§ Task material:
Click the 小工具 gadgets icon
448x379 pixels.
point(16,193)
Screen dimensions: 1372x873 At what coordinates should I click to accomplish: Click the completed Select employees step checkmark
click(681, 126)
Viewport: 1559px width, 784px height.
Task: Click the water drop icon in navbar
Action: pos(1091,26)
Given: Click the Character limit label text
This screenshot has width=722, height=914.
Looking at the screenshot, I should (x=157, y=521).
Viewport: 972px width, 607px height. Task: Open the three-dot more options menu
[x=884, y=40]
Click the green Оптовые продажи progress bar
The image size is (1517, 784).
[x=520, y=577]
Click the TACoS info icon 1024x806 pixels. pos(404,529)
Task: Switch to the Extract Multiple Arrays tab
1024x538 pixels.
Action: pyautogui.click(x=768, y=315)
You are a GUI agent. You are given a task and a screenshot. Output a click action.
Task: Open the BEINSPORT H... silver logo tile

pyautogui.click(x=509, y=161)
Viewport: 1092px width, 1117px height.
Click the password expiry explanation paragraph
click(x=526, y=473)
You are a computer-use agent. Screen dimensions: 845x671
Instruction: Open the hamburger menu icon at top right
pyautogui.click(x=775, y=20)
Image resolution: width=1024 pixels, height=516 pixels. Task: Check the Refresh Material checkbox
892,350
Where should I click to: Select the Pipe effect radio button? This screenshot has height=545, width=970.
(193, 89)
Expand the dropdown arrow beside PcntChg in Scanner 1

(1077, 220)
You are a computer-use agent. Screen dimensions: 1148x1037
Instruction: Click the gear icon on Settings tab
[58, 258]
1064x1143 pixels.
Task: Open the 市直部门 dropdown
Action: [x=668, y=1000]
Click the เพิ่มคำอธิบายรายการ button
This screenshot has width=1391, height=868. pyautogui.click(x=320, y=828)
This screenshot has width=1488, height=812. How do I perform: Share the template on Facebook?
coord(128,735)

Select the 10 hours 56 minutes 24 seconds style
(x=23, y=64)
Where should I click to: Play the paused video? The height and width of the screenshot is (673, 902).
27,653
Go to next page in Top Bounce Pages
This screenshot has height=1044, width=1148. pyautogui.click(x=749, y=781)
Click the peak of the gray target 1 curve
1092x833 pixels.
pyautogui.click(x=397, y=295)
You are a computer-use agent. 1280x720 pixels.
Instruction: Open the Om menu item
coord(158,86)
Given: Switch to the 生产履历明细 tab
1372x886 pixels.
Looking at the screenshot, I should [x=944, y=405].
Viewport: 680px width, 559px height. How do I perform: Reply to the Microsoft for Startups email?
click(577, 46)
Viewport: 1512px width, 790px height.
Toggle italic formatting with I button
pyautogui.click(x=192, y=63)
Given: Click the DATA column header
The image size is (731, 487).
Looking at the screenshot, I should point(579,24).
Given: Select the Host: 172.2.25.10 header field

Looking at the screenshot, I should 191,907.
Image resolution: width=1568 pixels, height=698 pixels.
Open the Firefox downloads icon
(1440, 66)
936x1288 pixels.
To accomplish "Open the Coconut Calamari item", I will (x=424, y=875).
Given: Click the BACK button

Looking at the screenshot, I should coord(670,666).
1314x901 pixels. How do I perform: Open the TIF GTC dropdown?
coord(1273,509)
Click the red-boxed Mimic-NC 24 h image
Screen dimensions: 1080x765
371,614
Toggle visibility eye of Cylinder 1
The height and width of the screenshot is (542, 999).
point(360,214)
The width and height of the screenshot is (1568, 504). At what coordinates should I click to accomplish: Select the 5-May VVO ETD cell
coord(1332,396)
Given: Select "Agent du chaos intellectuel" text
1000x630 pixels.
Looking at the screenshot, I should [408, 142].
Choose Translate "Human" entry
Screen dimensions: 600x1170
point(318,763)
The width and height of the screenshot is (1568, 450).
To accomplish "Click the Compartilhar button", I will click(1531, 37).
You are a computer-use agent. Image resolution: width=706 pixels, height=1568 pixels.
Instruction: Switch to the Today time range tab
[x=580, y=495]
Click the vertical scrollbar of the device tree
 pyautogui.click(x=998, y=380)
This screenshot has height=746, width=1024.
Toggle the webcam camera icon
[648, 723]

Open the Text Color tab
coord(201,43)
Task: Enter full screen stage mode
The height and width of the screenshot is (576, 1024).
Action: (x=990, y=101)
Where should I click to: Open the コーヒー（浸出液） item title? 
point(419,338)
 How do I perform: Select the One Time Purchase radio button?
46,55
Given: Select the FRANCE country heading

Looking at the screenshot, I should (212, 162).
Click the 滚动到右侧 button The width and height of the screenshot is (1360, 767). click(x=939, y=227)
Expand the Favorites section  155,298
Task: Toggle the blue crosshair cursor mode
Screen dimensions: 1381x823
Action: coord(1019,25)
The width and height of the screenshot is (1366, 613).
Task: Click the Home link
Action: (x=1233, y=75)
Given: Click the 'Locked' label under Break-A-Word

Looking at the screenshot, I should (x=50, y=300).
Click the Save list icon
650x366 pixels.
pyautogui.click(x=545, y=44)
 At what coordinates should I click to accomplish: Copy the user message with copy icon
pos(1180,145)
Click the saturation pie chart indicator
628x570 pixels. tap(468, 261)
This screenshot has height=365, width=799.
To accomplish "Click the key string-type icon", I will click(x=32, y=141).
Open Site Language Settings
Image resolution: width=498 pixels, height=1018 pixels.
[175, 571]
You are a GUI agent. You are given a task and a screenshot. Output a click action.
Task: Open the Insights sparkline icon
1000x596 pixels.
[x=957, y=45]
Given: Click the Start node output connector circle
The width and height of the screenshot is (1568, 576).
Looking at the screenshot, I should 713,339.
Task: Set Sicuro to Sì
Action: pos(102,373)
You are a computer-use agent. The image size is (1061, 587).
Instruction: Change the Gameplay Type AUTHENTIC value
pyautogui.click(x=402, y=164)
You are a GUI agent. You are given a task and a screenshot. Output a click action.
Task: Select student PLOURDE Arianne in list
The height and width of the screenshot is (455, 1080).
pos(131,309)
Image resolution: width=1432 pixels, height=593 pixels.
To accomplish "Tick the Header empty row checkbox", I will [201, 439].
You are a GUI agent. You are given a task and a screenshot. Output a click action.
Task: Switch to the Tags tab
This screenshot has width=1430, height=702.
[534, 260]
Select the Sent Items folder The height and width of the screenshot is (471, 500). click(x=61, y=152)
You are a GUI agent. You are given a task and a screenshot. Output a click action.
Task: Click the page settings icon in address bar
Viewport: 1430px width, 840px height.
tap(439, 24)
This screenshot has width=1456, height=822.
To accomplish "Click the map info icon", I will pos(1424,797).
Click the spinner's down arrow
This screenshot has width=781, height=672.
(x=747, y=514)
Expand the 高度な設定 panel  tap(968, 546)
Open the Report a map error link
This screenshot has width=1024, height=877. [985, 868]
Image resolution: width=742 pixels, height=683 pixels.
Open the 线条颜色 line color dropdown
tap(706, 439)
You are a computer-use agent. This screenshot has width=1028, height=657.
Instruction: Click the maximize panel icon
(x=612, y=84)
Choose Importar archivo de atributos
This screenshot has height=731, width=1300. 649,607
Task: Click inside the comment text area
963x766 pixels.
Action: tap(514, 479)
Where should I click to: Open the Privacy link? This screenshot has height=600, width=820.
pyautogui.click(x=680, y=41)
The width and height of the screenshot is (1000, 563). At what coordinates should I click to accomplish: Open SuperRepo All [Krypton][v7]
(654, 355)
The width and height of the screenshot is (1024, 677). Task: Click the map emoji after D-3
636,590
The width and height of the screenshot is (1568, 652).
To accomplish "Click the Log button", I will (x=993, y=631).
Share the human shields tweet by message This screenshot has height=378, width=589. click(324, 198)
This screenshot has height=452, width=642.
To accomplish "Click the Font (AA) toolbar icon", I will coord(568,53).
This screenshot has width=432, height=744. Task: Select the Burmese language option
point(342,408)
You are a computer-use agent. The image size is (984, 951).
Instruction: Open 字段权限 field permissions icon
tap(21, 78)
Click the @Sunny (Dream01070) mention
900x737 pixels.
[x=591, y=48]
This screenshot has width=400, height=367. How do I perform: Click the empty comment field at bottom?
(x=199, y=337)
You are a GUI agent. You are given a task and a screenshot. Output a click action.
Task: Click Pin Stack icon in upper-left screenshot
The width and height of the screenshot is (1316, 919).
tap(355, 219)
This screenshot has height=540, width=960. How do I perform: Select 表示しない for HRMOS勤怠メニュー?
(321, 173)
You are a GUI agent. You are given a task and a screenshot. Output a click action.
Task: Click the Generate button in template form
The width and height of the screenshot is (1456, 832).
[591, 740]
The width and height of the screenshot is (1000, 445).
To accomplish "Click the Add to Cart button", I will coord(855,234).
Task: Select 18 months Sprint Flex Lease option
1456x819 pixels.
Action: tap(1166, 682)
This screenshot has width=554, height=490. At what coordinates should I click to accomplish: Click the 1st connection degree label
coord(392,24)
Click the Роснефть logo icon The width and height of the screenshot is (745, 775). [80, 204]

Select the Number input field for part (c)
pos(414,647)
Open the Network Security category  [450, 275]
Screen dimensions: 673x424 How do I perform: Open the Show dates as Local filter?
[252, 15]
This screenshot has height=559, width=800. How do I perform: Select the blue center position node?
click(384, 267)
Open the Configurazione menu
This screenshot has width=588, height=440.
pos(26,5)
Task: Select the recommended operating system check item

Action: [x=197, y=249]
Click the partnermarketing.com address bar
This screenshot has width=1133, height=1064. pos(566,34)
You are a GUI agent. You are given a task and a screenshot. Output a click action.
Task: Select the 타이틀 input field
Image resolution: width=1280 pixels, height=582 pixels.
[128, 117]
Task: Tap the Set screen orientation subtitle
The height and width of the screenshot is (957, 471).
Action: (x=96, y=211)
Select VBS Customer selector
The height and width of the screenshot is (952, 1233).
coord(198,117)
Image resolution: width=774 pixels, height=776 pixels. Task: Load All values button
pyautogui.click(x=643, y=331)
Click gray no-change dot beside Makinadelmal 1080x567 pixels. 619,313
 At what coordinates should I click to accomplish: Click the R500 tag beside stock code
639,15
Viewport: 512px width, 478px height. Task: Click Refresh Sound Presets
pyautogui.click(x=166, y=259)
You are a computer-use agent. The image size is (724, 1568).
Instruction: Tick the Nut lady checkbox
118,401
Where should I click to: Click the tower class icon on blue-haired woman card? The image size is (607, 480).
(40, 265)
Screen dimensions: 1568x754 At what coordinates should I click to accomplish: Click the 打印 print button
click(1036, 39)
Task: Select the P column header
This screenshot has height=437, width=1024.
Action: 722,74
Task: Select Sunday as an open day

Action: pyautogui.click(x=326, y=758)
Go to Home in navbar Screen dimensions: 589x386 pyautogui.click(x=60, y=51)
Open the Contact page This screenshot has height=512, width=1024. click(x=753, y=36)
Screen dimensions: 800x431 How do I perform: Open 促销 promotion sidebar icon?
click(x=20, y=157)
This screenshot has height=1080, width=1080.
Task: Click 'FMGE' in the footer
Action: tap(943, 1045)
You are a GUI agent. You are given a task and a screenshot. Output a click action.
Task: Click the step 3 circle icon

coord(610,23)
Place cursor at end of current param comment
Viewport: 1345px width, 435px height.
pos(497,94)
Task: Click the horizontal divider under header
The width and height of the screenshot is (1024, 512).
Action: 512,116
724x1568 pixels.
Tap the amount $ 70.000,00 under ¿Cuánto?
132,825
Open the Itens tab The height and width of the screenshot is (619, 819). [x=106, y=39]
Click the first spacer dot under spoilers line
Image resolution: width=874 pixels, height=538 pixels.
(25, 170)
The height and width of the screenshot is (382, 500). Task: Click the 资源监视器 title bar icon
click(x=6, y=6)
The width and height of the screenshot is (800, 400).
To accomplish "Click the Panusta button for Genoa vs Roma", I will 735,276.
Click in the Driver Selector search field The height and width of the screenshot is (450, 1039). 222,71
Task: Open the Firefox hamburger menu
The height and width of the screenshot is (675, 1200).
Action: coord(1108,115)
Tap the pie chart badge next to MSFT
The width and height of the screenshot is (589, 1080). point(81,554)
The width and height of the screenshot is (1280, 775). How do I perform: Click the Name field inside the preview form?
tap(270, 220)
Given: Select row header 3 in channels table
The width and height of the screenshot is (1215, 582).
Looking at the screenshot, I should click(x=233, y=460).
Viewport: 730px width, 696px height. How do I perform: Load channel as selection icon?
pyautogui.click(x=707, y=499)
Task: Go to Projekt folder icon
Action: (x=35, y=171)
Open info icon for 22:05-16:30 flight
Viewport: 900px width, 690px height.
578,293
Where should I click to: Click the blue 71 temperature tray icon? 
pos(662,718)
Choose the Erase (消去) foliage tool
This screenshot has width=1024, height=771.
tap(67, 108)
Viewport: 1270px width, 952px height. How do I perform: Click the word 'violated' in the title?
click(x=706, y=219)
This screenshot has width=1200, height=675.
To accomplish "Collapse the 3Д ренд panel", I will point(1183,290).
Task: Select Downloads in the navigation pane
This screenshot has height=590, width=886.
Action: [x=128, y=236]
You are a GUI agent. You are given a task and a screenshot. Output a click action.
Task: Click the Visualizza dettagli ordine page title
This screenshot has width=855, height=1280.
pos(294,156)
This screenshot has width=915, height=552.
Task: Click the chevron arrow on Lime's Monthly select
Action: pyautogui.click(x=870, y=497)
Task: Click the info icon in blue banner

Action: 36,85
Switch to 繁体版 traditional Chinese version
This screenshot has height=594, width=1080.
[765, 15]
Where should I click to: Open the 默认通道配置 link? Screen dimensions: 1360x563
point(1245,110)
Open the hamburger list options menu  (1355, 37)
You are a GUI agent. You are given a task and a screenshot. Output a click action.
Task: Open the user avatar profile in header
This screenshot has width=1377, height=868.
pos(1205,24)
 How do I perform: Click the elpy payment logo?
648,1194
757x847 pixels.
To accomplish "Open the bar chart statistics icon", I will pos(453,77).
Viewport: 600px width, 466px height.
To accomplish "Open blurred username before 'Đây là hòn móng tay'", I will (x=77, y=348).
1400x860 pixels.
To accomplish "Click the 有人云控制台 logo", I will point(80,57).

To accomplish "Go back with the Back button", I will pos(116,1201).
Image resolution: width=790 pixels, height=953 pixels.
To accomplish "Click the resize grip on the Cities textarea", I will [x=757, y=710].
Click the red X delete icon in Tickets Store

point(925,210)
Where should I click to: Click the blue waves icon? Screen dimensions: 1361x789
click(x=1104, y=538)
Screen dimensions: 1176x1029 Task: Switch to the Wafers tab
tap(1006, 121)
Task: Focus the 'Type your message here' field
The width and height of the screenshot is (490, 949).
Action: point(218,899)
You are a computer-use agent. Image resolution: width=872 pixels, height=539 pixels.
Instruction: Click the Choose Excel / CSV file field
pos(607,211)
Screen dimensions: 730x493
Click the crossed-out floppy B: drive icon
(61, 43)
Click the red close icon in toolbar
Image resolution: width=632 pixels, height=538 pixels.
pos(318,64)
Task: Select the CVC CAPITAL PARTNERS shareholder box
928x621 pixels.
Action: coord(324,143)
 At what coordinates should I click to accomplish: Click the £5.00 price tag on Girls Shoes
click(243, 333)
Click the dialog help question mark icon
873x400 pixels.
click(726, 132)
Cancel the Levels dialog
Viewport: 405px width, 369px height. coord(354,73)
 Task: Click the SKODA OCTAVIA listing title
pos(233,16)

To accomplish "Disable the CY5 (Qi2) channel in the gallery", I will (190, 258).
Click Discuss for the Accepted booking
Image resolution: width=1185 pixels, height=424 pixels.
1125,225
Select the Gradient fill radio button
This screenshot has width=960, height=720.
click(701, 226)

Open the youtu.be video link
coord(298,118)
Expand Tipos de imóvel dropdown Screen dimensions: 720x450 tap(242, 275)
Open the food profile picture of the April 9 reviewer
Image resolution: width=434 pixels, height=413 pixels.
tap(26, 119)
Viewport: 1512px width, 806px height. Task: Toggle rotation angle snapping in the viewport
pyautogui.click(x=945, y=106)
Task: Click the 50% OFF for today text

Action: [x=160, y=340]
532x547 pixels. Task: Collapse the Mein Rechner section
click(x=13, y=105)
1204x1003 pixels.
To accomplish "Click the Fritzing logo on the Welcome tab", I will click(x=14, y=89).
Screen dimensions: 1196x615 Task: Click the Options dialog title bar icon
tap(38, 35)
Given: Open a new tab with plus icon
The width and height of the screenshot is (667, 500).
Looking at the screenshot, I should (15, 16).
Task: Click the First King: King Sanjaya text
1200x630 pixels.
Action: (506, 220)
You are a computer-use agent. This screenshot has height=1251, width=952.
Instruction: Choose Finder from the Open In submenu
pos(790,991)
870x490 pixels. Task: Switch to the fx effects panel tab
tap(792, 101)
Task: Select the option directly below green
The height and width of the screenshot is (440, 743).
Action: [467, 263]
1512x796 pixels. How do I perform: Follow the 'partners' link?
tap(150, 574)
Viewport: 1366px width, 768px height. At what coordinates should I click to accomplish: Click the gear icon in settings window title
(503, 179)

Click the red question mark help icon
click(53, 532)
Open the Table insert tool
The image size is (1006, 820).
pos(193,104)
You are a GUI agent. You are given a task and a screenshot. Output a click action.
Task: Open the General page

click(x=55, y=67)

§ Work instructions: All lines above that hold the string "mode" should be copied.

§ Exercise result:
Task: Enter full screen stage mode
Task: Toggle the blue crosshair cursor mode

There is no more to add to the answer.